Comment la politique française de défense du gavage s’appuie sur les études de l’INRA

Le texte reproduit ci-après constitue le chapitre 2 (pages 21 à 23) du livre L’INRA au secours du foie gras paru aux éditions Sentience en 2006.

Le débat opposant les Français qui défendent le foie gras à ceux qui le condamnent – en raison de la maltraitance qu'implique le gavage – n'a aujourd'hui aucun relais dans les instances politiques nationales : les pouvoirs publics se comportent comme une entité monolithique alignée sur les positions du CIFOG.

Ainsi, constatant une intensification de la contestation du gavage dans l'opinion, le ministère de l'agriculture augmente les subventions publiques accordées à l'interprofession du foie gras « afin de permettre à cet organisme de développer son action de communication » :

Les campagnes de dénigrement de ces produits et des pratiques agricoles associées, qui visent notamment le foie gras, sont un sujet de préoccupation. [...] l'État participe déjà, via l'Office national interprofessionnel des viandes de l'élevage et de l'aviculture (Ofival), au budget de l'interprofession du foie gras (le Cifog) pour 310 000 euros par an. Afin de permettre à cet organisme de développer son action de communication, cette participation sera accrue en 2004 et s'élèvera à 325 000 euros.

Réponse du gouvernement à la question écrite numéro 32192 du député Alain Merly, 12e législature [1], publiée au Journal Officiel le 30 mars 2004, page 2529

Mais promouvoir le foie gras auprès des consommateurs ne libère pas les professionnels des obligations inscrites dans les recommandations européennes [2]. En 2004, alors que les dates d'interdiction des cages de batterie individuelles approchent [3] et que les menaces pesant sur le gavage demeurent, les producteurs demandent deux nouvelles mesures de soutien au ministère de l'agriculture :

Le 20 juillet dernier [2004], le CIFOG a été reçu par les conseillers techniques du Ministre de l'Agriculture afin d'exposer à nouveau les demandes de la profession. Le Président Alain Labarthe a particulièrement insisté sur la nécessité de décaler l'application de la recommandation du Conseil de l'Europe de 5 ans. Par ailleurs, il a défendu l'idée et la nécessité de prévoir une reconnaissance officielle du foie gras en tant que patrimoine gastronomique culturel et national français.

Foie Gras Info (lettre d'information du CIFOG), numéro 77, juillet 2004, page 3

Au mépris des engagements européens de la France, le ministère de l'agriculture accède à ces deux demandes.

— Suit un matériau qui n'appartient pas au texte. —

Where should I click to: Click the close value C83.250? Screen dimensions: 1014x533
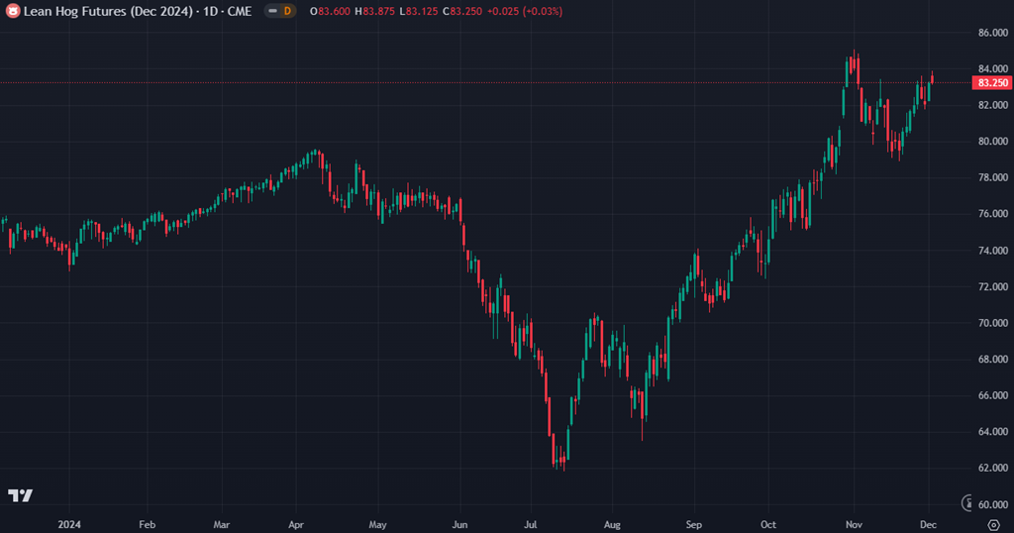click(x=462, y=11)
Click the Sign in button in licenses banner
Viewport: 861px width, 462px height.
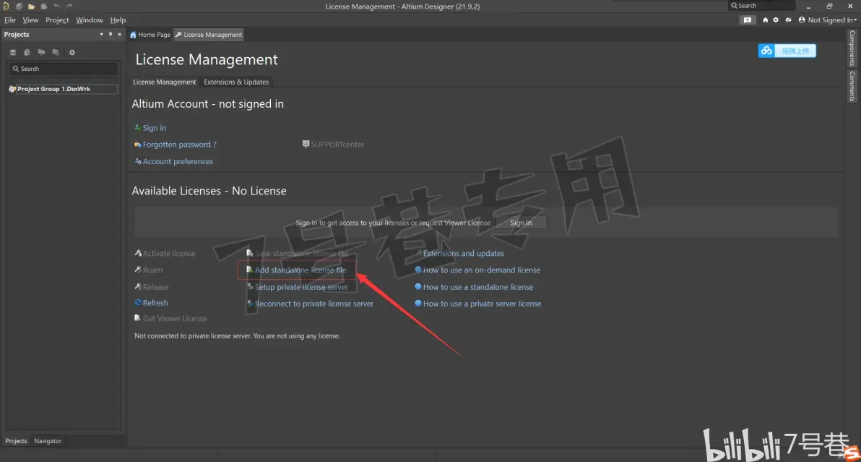(521, 223)
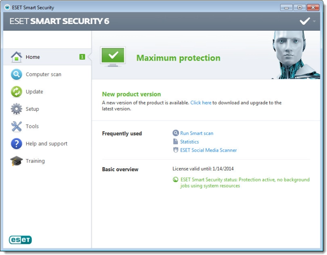Open Setup using the gear icon
The height and width of the screenshot is (255, 327).
16,109
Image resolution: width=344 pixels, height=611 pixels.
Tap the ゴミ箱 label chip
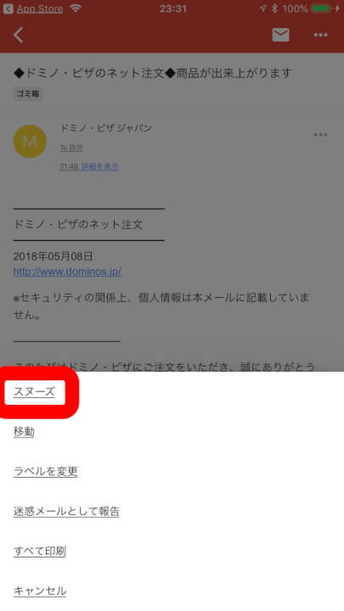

2005 : Le ministère de l'agriculture permet l'installation de nouvelles cages individuelles de batterie

En toute discrétion et en toute illégalité, par une simple lettre adressée au président du CIFOG, le ministre français de l'agriculture reporte de cinq ans l'application des interdictions relatives aux cages individuelles :

Ainsi que je vous l'ai récemment écrit, je me félicite de la décision de l'interprofession de s'engager à respecter, à terme, les dispositions de ces recommandations. Toutefois, je comprends les difficultés que celles-ci peuvent représenter pour les producteurs de foie gras français. C'est pourquoi j'accueille favorablement votre demande de report de cinq ans des échéances initialement prévues, passant donc respectivement au 31 décembre 2009 et au 31 décembre 2015. Je compte sur votre interprofession pour que ces délais soient respectés.

Lettre de Dominique Bussereau (ministre de l'agriculture) à Alain Labarthe (président du CIFOG [4]), 3 juin 2005, souligné par nous

Ce sursis est mis à profit par les grands groupes industriels qui dominent le marché du foie gras. Ils se lancent dans des campagnes de recrutement de nouveaux exploitants gaveurs (cf. chapitre 27) auxquels ils apportent toute l'assistance nécessaire à l'installation de salles de gavage équipées de cages individuelles.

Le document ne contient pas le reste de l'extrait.